Crisp vs QuickTime vs iMovie vs online tools
| Crisp | QuickTime (Cmd-Shift-4) | iMovie | Online frame grabbers | |
|---|---|---|---|---|
| Full-resolution frame (not screen-scaled) | Yes | No — display-scaled | No export | Varies |
| Exact timestamp | Yes — type it | Manual pause | Manual | Manual |
| No player UI in the shot | Yes | Often | — | Yes |
| PNG (lossless) option | Yes | Yes | — | Varies |
| 100% offline, nothing uploaded | Yes | Yes | Yes | Uploads your clip |
| Price | Free during beta | Free | Free | Free + upsell |
iMovie has no "export this frame" at all; QuickTime only screenshots your screen. For the actual frame at full quality, Crisp reads it from the file locally.

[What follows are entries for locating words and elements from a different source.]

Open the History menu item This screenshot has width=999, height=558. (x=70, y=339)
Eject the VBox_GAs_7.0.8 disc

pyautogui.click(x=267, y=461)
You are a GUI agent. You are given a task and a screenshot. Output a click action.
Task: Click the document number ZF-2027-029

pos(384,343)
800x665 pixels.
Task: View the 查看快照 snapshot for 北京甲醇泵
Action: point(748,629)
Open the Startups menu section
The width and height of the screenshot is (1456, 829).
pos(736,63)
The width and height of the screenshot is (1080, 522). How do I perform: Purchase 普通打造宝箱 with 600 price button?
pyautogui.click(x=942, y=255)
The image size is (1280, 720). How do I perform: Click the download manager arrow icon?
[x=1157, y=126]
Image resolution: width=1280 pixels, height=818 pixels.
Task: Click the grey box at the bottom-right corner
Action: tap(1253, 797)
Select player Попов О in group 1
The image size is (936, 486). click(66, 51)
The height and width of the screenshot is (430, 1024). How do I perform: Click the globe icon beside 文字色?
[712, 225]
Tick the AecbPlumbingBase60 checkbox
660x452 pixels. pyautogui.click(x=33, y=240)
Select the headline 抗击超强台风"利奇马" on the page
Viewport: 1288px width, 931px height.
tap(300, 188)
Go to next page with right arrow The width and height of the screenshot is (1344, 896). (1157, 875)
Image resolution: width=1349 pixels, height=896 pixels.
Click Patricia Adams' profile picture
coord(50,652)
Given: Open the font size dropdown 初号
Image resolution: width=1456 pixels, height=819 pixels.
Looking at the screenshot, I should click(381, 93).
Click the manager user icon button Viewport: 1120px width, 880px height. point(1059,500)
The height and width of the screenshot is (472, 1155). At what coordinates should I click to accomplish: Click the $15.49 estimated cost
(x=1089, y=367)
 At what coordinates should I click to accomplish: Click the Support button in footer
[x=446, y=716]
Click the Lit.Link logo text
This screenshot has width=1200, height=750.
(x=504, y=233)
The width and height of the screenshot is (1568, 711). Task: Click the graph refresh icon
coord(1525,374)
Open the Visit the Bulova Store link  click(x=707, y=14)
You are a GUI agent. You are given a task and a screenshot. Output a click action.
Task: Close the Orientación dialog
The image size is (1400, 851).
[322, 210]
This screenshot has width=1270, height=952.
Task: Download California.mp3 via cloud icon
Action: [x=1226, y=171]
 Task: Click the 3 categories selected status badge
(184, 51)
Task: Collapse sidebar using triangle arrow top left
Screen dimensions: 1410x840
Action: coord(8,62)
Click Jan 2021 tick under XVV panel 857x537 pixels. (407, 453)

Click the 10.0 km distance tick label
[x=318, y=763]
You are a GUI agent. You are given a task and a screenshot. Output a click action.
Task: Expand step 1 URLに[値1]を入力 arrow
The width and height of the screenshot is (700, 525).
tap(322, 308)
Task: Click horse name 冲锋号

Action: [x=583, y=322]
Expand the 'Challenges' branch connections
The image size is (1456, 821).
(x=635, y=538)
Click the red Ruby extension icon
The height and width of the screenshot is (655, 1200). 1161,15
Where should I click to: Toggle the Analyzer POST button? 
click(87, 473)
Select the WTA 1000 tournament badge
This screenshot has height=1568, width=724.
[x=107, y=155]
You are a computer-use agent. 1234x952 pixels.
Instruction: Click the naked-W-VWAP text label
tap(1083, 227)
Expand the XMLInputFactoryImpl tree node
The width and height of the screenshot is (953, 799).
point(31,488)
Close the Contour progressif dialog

Why offline matters for grabbing frames
- Your footage stays yours. The "grab a frame online" tools upload your clip first. Crisp reads it entirely on your Mac — nothing leaves the device.
- Full resolution, exact time. No display scaling, no player chrome, no guessing where to pause.
- HDR handled. A 10-bit / HDR clip is tonemapped so the still doesn't come out washed-out.
- No queue, no size cap. It reads the frame instantly from the local file.
Grab your first frame — offline
Free to try on your Mac. Type a time, pick PNG or JPG, export a full-resolution still — no account, no upload, nothing leaves your device.
Download Crisp for MacApple Silicon · macOS 12+ · Notarized
FAQ
How do I take a screenshot from a video on a Mac for free?
Use Crisp: drop your clip in, pick the Frame lane (or type "grab a frame at 3 seconds"), set the time and PNG or JPG, and press Grab frame. It saves a full-resolution still on your Mac — no account, no upload, no watermark.
How is this better than pausing and using Cmd-Shift-4?
A screen capture grabs only what's on screen — scaled to your display, often with player controls — and it's hard to hit the exact frame. Crisp reads the real frame from the file at full resolution at the time you type.
Can I grab the first or last frame?
Yes — type "grab the first frame" or "save the last frame" (or leave the time blank for the first). Crisp lands on a real frame near the end rather than an empty grab.
Which is better, PNG or JPG?
PNG is lossless and best for editing or crisp text; JPG is smaller for sharing. Crisp defaults to PNG.